“The arc of the moral universe is long, but it bends toward justice.” When Dr. Martin Luther King, Jr. quoted Theodore Parker, a Unitarian minister and American Transcendentalist, he made that sentence a household phrase.
One set of my ancestors tried to kill another set, not just kill, in fact, but dominate, conquer and annihilate. For the most part, they succeeded.
I like the modern world and entertain no fantasies that I would actually prefer living in any premodern society. Still, if I were asked to pick among premodern societies, I might very well pick one of the Algonquian tribes from the eastern coastal region of North America. I’m a little self-conscious about that choice since I feel like maybe I’m being bigoted here. Still, I can’t help feeling that they had a really pleasant culture. If you don’t mind a bit of poverty, they still do. When the Europeans first arrived here, they reported that most of the tribes were really peaceful. I’m quoting from memory, so pardon me if I’m inaccurate, but Roger Williams wrote that if they had a war for seven years they would not kill seven men, that wars among Algonquian tribes mainly involved cutting off trade relations and endless negotiations. That is in all likelihood an exaggeration, but there is no doubt they definitely are high up on the peaceful scale and leave the premodern Europeans far behind. The are also well ahead, at least according to my own personal preferences, of the Europeans on the matter of gender equality. They seem to have not had any particularly onerous religious rituals, another plus in my book.
I don’t think I’m romanticizing Native Americans because I don’t necessarily view other premodern North American cultures quite as rosily, not that I’d put them beneath the Europeans. I’m afraid I don’t know much about the culture of the California coast and even less about the tribes of sub-Saharan Africa. Instinct tells me in a region so large I’d probably find at least one or two groups to be highly agreeable. South Pacific Islanders definitely give everyone a run for their money and they have a far better climate than Eastern North America. Still, I think we can say that, according to standards of my very modern self, the Algonquian tribes had a pleasant, agreeable, peaceful culture.
It is a puzzle to try to know how much some of these cultural traits endure, but all of the people I’ve met belonging to communities descended from Algonquian tribes have been really nice, kind, gentle people, which just reinforces in my mind the image of these groups.

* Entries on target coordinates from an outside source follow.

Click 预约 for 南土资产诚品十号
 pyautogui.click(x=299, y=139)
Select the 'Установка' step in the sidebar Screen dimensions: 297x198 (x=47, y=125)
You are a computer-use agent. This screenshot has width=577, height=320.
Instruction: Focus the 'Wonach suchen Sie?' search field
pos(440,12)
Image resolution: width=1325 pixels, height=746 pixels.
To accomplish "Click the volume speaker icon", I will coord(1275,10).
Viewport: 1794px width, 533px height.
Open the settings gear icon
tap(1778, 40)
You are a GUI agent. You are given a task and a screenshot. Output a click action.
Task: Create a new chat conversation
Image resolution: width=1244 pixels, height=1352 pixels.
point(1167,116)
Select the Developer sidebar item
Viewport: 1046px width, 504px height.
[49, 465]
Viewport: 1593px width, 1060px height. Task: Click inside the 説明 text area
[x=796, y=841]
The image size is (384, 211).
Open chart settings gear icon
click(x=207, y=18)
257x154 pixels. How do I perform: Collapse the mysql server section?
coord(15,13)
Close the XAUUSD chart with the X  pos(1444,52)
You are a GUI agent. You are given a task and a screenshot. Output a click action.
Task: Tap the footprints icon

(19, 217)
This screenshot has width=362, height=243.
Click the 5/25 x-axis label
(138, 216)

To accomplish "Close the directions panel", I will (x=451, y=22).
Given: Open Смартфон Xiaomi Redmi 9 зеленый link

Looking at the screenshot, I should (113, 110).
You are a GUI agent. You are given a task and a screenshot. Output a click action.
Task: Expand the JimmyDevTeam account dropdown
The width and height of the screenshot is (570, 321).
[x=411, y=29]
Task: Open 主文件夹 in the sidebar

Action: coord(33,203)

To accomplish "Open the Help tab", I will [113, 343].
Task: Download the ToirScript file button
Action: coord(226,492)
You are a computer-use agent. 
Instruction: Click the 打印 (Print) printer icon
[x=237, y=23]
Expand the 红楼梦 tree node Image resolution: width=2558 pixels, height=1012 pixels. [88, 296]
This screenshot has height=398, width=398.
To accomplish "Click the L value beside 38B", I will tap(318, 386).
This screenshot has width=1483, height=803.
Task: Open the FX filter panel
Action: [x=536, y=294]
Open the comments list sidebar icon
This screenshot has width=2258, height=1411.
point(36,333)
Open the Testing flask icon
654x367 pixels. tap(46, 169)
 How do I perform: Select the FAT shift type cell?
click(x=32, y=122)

In late elementary school or middle school, I recall going to the library looking in books to find out which Indian tribes lived where in North America. The adoption agency said that my biological mother’s ethnic background English, American Indian and French. I knew she came from the East. Now, people can move, but still I was putting higher probability on the eastern tribes, which according to the books were “extinct.” The word doesn’t mean the same thing for human beings as it does for dodos. For animals, it means every last member living on earth is dead. The northern white rhino is not yet extinct but almost certainly will be, still we do not call it extinct as long as a few survive.
Regarding Native American tribes, the word “extinct” means that the nation no longer exists as a political entity. However, more often than not, they left descendants. In many instances, the descendants live in the same community, or a handful of nearby communities. The word I found in the books as a child was “remnant.” Previously, I had mainly associated that word with a nearby carpet factory that advertised that its outlet store sold “remnants.” It was a weird and vaguely unpleasant association that I’ve never really been able to shake.
Since that time, I’ve met people belonging to those communities. One day, I’d like to take a trip and drive from New England to the South and visit some of the communities with the end of writing something about them. For now, l just want to point out that, where the fate of these people are concerned, there was no justice. The arc of the moral universe will never be long enough to bend towards them.
The “good guys” don’t always win. By our current moral standards, the Algonquian tribes were at a higher level than the barely modern Europeans who destroyed them. Moreover, it was the very quality that makes their culture morally preferable to us today, their peacefulness, that made them especially vulnerable.
When President Obama compared today’s Syrian refugees to the Plymouth Pilgrims, I felt quite angry with him. I thought it showed a callous disregard for the indigenous people of New England as well as a willful ignorance of history. Take it from a remnant, the universe is not moral.